When he completed his registration card for the draft on 5 June 1917, he was single, lived at 4217 Cook Avenue, St. Louis, Missouri, and owned a gift and art shop. He was described as tall, slight of build with brown eyes and black hair. Early the next year he married Edith Audrey Wolff, also of St. Louis.

Before Julius left to fight for the American Expeditionary Forces in Europe, he wrote A Soldier's Creed, which was published in several newspapers, including Julius' hometown paper, the Troy Call.

As published in the Troy Call on 12 July 1918

The 56th Infantry Regiment was organized in mid June 1917 at Fort Oglethorpe, Georgia and attached to 3rd Brigade, 7th Infantry Division in World War One. The brigade's infantry and reconnaissance elements were involved with skirmishes with German troops but the division never participated as a whole in any engagements during the war. However, once such "skirmish," which took place on 30 September 1918, was fatal for Julius Franklin Collins.

On 1 November 1918, the story of his death was front page news in the Troy Call:


Reported Killed in Action in France on September 30

Is First Troy Boy to Lose Life on Battlefield "Over There"

Relatives and friends in Troy were shocked and grieved Wednesday upon learning that Julius Collins, a former Troy boy, had lost his life in action in France on Monday, September 30th. He is the first Troy boy to be killed in action in the present war.

The information was received here by John Collins, a brother, from the dead soldier boy's wife who is residing in St. Louis. No further particulars, aside from the usual announcement by the War Department are known but it is hoped these will be received by letter from his superior officer or from some member of his company.

Young Collins went into the army on May 12th in St. Louis and was sent to Camp McArthur at Waco, Texas, for training. He sailed for France on August 1st and was in that country just two months. The last letter received from him by relatives here was written on September 8th.

Julius Collins was the son of the late Mr. and Mrs. William Collins and was born in Troy on August 1, 1888. His mother, whose maiden name was McMakin, died when he was an infant and his father was killed in a mine accident a year ago last July. After receiving a common school education, he went to work and and for a number of years was employed in the office of John Small, a prominent contractor, but for the past several years he had conducted ...[illegible]... Chicago are uncles and Mrs. Clementine Collins of Collinsville his step-mother.

Julius was a young man of exemplary character and habits and was admired by all who knew him. He was an energetic and capable young man and as such was successful in his undertakings. He was the author of "A Soldier Boy's Creed," an outline of nine points for guidance of soldier boys, which was published in The Call in its issue of July 12th. The creed was inspired by thinking over why he was in the army and the part he was to play in the present world undertaking. He admitted that the thoughts outlined had helped him and he had them printed on cards for distribution to other soldier boys in the hope that they would help them, too."

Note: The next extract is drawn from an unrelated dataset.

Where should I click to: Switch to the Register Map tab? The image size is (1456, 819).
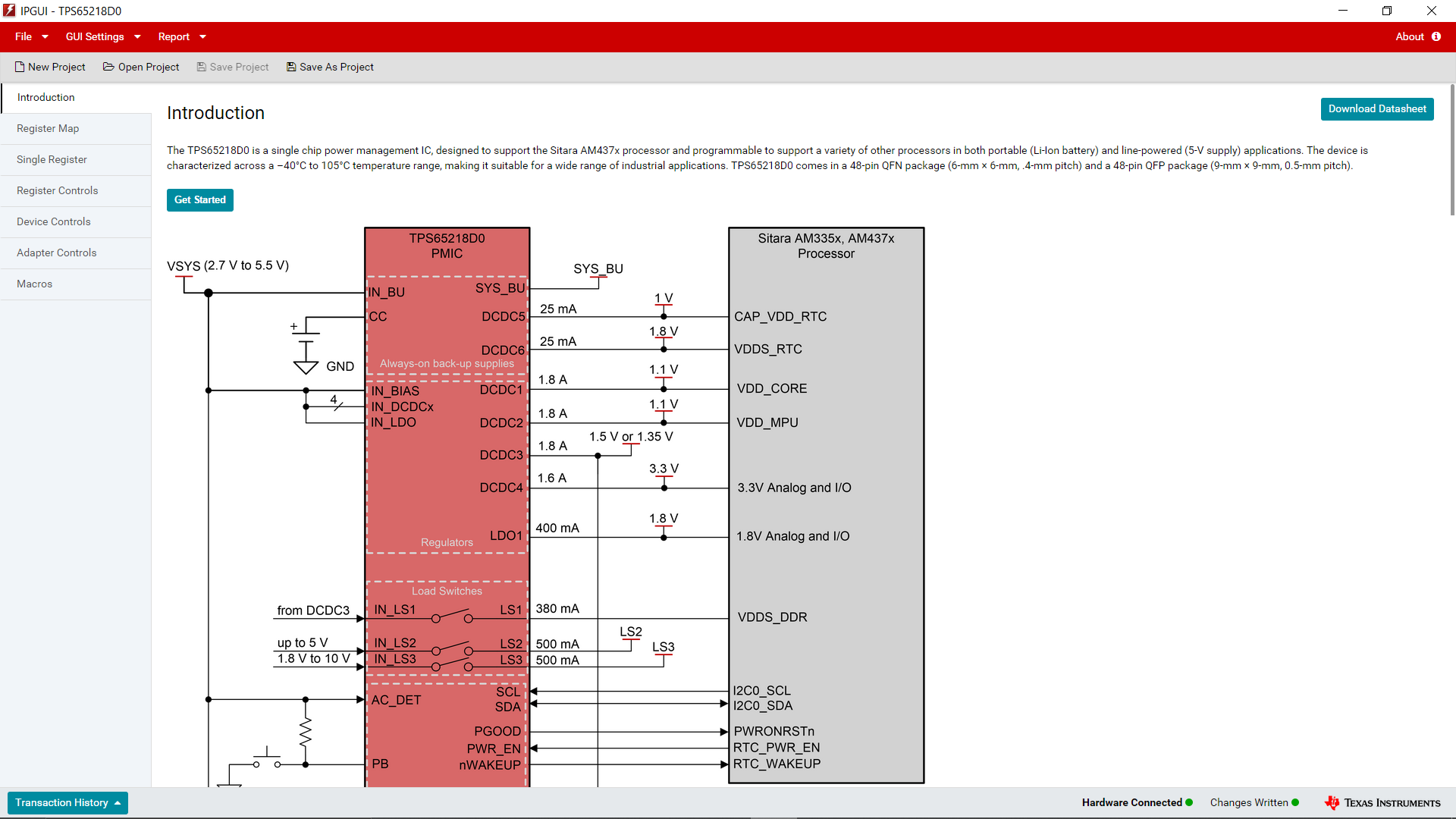48,128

Julius Franklin Collin's headstone; courtesy of member DianaR

Julius Franklin Collins was buried in the Troy City Cemetery.

This is my entry for Amy Johnson Crow's 52 ancestors in 52 weeks challenge.

I have written about Julius and his Creed before but have learned more details about his life since then. Thanks to a contact made as a result of this blog with one of his brother John's descendants.

Julius Franklin Collins was born on 1 August 1888 in Troy, Illinois, to William and Ida May (McMakin) Collins. His father had immigrated to the U.S. from England with his parents as a young boy. His mother died when he was an infant. He married Edith Audrey Wolff on 28 February 1918 and joined the Army on 12 May 1918. He shipped to France with his unit on 1 August 1918 and was killed in France on 30 September 1918.  Julius Franklin Collins was the step-son of my great great grandmother Clementine (Wells) Riggin Collins.